Return the entries in full, exactly as they were written.

Stored data:

━━━━━━━━

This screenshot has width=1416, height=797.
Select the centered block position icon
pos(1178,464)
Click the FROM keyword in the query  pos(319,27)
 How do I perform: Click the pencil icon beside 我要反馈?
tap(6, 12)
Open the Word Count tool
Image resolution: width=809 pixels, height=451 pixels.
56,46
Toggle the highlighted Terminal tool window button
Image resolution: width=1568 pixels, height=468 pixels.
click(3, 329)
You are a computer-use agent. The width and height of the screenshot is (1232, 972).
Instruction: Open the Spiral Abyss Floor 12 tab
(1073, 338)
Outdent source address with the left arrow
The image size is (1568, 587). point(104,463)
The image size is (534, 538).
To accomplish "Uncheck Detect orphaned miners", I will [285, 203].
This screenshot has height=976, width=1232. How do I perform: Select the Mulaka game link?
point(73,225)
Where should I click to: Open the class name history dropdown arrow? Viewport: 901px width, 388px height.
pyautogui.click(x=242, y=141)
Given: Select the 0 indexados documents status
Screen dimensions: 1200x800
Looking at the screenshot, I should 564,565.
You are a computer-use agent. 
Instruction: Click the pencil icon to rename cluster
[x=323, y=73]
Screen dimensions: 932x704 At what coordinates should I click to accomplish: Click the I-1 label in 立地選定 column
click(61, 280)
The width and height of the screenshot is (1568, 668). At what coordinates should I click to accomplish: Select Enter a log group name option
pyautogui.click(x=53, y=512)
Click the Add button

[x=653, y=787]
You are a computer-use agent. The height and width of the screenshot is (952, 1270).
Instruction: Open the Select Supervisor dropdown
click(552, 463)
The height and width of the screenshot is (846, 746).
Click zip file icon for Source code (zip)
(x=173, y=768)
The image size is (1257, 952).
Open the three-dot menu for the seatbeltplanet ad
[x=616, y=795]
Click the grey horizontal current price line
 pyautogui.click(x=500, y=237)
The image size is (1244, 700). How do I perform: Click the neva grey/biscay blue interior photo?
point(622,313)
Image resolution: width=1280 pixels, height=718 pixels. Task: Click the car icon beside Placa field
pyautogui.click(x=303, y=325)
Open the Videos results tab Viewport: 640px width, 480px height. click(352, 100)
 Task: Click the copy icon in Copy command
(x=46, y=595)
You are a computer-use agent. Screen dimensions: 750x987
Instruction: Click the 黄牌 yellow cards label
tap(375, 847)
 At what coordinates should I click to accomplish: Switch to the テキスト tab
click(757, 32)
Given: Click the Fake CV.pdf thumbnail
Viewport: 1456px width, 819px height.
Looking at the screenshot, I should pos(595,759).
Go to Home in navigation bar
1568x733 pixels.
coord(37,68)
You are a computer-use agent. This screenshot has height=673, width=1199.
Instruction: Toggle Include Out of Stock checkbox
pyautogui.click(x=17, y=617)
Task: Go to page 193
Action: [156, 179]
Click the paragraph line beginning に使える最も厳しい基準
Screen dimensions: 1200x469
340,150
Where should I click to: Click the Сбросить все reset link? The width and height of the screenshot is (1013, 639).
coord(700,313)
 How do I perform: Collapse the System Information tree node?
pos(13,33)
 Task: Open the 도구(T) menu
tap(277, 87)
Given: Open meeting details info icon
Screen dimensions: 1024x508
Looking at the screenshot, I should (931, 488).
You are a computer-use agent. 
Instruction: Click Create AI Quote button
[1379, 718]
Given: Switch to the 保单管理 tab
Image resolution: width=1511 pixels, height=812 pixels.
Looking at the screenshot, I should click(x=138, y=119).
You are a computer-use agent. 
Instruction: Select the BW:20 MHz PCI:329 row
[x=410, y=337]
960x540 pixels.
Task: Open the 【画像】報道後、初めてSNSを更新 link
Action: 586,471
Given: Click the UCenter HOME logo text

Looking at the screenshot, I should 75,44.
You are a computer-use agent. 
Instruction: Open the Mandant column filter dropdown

━━━━━━━━

• [Completed exercise]:
This screenshot has width=1416, height=797.
Select the centered block position icon
pos(1178,464)
Click the FROM keyword in the query  pos(319,27)
 How do I perform: Click the pencil icon beside 我要反馈?
tap(6, 12)
Open the Word Count tool
Image resolution: width=809 pixels, height=451 pixels.
56,46
Toggle the highlighted Terminal tool window button
Image resolution: width=1568 pixels, height=468 pixels.
click(3, 329)
You are a computer-use agent. The width and height of the screenshot is (1232, 972).
Instruction: Open the Spiral Abyss Floor 12 tab
(1073, 338)
Outdent source address with the left arrow
The image size is (1568, 587). point(104,463)
The image size is (534, 538).
To accomplish "Uncheck Detect orphaned miners", I will [285, 203].
This screenshot has height=976, width=1232. How do I perform: Select the Mulaka game link?
point(73,225)
Where should I click to: Open the class name history dropdown arrow? Viewport: 901px width, 388px height.
pyautogui.click(x=242, y=141)
Given: Select the 0 indexados documents status
Screen dimensions: 1200x800
Looking at the screenshot, I should 564,565.
You are a computer-use agent. 
Instruction: Click the pencil icon to rename cluster
[x=323, y=73]
Screen dimensions: 932x704 At what coordinates should I click to accomplish: Click the I-1 label in 立地選定 column
click(61, 280)
The width and height of the screenshot is (1568, 668). At what coordinates should I click to accomplish: Select Enter a log group name option
pyautogui.click(x=53, y=512)
Click the Add button

[x=653, y=787]
You are a computer-use agent. The height and width of the screenshot is (952, 1270).
Instruction: Open the Select Supervisor dropdown
click(552, 463)
The height and width of the screenshot is (846, 746).
Click zip file icon for Source code (zip)
(x=173, y=768)
The image size is (1257, 952).
Open the three-dot menu for the seatbeltplanet ad
[x=616, y=795]
Click the grey horizontal current price line
 pyautogui.click(x=500, y=237)
The image size is (1244, 700). How do I perform: Click the neva grey/biscay blue interior photo?
point(622,313)
Image resolution: width=1280 pixels, height=718 pixels. Task: Click the car icon beside Placa field
pyautogui.click(x=303, y=325)
Open the Videos results tab Viewport: 640px width, 480px height. click(352, 100)
 Task: Click the copy icon in Copy command
(x=46, y=595)
You are a computer-use agent. Screen dimensions: 750x987
Instruction: Click the 黄牌 yellow cards label
tap(375, 847)
 At what coordinates should I click to accomplish: Switch to the テキスト tab
click(757, 32)
Given: Click the Fake CV.pdf thumbnail
Viewport: 1456px width, 819px height.
Looking at the screenshot, I should pos(595,759).
Go to Home in navigation bar
1568x733 pixels.
coord(37,68)
You are a computer-use agent. This screenshot has height=673, width=1199.
Instruction: Toggle Include Out of Stock checkbox
pyautogui.click(x=17, y=617)
Task: Go to page 193
Action: [156, 179]
Click the paragraph line beginning に使える最も厳しい基準
Screen dimensions: 1200x469
340,150
Where should I click to: Click the Сбросить все reset link? The width and height of the screenshot is (1013, 639).
coord(700,313)
 How do I perform: Collapse the System Information tree node?
pos(13,33)
 Task: Open the 도구(T) menu
tap(277, 87)
Given: Open meeting details info icon
Screen dimensions: 1024x508
Looking at the screenshot, I should (931, 488).
You are a computer-use agent. 
Instruction: Click Create AI Quote button
[1379, 718]
Given: Switch to the 保单管理 tab
Image resolution: width=1511 pixels, height=812 pixels.
Looking at the screenshot, I should click(x=138, y=119).
You are a computer-use agent. 
Instruction: Select the BW:20 MHz PCI:329 row
[x=410, y=337]
960x540 pixels.
Task: Open the 【画像】報道後、初めてSNSを更新 link
Action: 586,471
Given: Click the UCenter HOME logo text

Looking at the screenshot, I should 75,44.
You are a computer-use agent. 
Instruction: Open the Mandant column filter dropdown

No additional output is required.